Compagnie des omnibus électriques Fribourg–Farvagny
- Company type: Joint-stock company
- Industry: Public transport
- Founded: 7 August 1911
- Defunct: circa 1930
- Successor: Chemins de fer électriques de la Gruyère (CEG)
- Headquarters: Bulle, Switzerland
- Area served: Canton of Fribourg
- Services: Fribourg–Farvagny trolleybus system

= Compagnie des omnibus électriques Fribourg–Farvagny =

The Compagnie des omnibus électriques Fribourg–Farvagny SA (sometimes abbreviated as F–F, and occasionally also described as Compagnie des omnibus électriques Fribourg–Posieux–Farvagny SA) was a joint-stock company based in Bulle, Switzerland.

== History ==
The company was founded on 7 August 1911, and from 4 January 1912 was the operator of the Fribourg–Farvagny trolleybus system, an early interurban trolleybus line in the canton of Fribourg, Switzerland. Its share capital amounted to 450,000 Swiss francs, half provided by the canton of Fribourg and the other half by the communities adjacent to Bulle.
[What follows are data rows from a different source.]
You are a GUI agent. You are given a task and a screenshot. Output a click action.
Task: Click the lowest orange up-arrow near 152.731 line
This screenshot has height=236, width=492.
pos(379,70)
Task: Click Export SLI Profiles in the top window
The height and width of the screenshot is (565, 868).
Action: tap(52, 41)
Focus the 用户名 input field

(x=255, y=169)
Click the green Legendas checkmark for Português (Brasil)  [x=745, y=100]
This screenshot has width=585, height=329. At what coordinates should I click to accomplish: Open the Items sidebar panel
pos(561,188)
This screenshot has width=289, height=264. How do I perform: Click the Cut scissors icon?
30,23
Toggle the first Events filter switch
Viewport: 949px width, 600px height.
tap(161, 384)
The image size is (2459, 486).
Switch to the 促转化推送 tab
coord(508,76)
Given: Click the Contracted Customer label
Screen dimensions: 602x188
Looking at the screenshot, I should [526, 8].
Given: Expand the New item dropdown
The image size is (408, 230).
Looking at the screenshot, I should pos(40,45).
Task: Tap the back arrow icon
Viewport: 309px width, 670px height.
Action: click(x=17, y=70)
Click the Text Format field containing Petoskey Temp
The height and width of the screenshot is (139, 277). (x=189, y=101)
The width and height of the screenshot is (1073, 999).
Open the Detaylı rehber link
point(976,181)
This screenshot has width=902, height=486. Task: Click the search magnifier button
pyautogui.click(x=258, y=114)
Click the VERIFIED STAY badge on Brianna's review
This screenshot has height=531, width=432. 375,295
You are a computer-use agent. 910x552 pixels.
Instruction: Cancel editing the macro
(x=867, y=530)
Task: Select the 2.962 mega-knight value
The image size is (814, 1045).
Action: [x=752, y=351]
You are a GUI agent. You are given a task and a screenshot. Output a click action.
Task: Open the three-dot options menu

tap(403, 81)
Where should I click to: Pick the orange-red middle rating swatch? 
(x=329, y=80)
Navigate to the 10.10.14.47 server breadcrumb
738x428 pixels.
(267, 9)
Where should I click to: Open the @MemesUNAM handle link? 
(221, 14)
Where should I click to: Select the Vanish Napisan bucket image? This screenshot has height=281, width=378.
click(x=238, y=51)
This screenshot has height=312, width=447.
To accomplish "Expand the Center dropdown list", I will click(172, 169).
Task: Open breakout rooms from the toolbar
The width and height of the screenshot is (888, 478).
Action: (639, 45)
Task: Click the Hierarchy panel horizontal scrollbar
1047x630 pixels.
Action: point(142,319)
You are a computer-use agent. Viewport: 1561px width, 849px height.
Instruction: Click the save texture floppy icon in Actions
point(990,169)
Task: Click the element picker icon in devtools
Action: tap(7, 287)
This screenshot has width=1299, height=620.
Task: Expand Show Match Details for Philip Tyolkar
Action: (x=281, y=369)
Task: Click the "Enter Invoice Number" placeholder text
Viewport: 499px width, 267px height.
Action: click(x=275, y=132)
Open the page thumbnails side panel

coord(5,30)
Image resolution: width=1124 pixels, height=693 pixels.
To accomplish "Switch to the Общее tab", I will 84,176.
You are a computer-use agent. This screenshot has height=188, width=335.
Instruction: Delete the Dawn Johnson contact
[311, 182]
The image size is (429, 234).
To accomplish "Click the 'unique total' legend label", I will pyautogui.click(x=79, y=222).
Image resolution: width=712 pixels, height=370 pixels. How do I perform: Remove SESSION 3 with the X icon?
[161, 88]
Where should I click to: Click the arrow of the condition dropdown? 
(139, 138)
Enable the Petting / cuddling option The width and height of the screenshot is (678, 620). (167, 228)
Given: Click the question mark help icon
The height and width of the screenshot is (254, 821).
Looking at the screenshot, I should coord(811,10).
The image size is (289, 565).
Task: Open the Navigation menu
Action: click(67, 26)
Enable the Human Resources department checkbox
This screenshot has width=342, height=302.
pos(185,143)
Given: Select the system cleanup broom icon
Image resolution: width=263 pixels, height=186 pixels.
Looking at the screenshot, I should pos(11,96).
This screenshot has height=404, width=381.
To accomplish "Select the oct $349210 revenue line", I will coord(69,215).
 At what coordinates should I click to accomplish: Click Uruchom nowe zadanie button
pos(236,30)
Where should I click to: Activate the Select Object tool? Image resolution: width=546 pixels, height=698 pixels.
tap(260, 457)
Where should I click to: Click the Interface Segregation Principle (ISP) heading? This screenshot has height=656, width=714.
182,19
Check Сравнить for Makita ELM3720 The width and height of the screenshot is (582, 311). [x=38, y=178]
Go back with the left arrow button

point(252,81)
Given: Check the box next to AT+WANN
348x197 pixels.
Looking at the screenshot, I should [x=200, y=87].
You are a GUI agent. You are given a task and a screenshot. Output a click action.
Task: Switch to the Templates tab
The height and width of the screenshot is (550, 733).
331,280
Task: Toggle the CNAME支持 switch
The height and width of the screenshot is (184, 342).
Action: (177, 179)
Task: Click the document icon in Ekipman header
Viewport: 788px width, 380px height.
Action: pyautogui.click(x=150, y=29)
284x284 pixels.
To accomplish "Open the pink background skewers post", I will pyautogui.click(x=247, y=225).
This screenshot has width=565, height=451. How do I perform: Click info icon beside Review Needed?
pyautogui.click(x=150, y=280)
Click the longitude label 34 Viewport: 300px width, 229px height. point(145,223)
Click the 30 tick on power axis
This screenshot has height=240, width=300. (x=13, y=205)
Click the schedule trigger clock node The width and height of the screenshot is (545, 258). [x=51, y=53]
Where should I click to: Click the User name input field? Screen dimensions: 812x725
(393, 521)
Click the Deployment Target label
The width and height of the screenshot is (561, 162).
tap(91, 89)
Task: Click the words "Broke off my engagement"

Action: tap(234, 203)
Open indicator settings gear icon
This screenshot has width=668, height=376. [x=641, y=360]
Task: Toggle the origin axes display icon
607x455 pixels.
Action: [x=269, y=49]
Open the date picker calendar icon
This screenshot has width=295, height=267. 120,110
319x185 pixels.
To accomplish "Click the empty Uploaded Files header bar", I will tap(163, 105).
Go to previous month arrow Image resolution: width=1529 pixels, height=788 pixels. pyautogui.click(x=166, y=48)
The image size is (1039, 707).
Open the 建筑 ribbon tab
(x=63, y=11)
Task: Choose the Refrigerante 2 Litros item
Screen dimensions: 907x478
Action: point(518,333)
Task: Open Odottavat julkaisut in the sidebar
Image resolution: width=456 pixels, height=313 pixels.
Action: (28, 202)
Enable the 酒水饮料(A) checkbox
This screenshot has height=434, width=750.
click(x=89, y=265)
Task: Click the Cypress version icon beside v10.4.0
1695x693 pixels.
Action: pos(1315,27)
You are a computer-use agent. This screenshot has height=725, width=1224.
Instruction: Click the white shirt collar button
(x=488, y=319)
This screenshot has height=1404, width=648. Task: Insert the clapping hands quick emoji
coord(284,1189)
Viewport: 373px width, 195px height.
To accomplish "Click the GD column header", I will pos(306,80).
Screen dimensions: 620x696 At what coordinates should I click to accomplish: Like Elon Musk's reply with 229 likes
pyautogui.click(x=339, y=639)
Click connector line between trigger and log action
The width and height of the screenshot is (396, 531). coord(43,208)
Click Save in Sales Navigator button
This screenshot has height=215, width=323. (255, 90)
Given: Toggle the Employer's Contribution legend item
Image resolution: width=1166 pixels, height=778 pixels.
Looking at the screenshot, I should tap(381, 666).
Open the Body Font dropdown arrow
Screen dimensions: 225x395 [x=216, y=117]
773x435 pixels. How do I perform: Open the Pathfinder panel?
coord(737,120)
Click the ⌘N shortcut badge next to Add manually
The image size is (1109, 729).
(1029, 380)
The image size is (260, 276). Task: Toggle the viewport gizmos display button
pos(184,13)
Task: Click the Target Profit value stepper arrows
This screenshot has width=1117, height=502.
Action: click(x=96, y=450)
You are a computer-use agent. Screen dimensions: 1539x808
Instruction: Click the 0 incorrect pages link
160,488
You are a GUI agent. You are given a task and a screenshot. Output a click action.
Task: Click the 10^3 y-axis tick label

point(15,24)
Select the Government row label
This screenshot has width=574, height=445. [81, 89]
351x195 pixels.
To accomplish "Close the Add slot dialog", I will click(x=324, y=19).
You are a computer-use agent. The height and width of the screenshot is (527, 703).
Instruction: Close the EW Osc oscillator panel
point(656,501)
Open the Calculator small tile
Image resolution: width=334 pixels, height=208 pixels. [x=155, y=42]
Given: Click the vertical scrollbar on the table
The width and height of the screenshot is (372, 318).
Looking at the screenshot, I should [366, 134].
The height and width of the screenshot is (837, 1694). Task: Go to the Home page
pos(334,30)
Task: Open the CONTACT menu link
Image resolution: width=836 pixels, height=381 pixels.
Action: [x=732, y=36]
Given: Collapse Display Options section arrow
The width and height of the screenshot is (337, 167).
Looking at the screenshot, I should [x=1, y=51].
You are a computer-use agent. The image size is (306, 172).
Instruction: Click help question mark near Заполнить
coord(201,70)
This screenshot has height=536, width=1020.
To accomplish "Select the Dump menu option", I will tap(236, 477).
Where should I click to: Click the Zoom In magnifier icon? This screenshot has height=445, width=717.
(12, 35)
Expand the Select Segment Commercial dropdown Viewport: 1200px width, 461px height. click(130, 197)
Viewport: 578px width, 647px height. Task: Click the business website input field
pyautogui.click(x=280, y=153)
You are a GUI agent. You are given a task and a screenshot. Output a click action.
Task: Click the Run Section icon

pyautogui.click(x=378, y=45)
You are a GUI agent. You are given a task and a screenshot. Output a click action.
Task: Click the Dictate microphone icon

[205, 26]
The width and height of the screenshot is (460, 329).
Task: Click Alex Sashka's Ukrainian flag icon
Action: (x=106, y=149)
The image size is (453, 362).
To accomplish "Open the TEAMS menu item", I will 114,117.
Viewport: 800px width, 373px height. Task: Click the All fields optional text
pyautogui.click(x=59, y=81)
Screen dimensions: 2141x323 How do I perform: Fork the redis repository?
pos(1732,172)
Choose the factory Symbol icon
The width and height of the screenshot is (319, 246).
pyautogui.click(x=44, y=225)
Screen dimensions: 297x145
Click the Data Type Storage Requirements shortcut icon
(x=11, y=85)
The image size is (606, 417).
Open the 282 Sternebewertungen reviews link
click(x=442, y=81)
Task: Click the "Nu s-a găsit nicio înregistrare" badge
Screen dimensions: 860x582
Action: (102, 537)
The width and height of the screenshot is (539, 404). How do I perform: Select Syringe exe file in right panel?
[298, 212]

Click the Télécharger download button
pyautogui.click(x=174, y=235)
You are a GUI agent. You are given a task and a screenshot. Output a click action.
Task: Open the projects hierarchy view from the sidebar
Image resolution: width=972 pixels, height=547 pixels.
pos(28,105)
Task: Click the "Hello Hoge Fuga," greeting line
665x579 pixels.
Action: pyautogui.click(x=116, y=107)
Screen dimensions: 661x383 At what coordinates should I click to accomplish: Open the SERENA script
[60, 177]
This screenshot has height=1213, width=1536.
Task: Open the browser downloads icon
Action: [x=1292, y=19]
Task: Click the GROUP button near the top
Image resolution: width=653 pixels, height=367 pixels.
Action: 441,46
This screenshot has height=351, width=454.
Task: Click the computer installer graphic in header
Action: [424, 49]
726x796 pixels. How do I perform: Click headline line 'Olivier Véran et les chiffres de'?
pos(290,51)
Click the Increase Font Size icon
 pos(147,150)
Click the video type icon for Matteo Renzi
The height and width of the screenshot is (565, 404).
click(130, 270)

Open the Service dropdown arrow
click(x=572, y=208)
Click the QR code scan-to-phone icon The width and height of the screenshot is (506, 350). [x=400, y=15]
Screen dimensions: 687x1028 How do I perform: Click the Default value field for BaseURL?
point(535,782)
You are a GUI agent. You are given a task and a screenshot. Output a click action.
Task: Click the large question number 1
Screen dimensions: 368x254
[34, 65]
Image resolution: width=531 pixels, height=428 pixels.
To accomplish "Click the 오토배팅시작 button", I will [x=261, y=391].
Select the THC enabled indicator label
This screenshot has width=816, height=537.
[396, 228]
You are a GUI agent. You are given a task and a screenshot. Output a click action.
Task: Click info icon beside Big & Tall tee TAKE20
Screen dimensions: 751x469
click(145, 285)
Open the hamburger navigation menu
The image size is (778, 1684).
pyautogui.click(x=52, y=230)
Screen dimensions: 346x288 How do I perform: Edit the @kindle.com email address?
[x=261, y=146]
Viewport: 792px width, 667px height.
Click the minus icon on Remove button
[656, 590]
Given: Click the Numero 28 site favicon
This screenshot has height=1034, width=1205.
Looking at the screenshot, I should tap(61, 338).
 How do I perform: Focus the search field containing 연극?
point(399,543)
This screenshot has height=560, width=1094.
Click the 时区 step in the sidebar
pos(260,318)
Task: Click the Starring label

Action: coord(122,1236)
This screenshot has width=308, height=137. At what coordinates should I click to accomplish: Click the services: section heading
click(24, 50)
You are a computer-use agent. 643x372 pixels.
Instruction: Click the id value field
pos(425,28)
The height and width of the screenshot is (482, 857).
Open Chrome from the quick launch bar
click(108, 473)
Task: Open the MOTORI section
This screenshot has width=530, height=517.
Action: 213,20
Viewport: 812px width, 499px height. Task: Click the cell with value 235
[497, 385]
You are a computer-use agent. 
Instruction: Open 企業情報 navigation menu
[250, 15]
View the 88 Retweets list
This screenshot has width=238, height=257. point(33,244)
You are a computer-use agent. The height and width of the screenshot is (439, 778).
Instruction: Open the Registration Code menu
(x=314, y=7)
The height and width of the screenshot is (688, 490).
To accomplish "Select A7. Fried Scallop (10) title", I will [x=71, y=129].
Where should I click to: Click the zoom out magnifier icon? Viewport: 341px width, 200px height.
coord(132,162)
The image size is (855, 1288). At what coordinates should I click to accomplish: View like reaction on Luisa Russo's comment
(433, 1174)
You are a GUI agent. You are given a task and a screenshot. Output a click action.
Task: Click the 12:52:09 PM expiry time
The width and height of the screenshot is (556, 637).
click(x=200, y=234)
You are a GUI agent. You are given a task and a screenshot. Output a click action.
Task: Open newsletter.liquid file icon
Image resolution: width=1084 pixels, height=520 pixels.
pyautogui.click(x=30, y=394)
As a result of World War I, the company ran into financial difficulties, and on 1 April 1929 therefore ceded the management of the trolleybus line to the Chemins de fer électriques de la Gruyère (CEG). The CEG eventually bought the company on 30 June 1930 for 85,000 Swiss francs and continued to operate the trolleybus system up until its closure in 1932.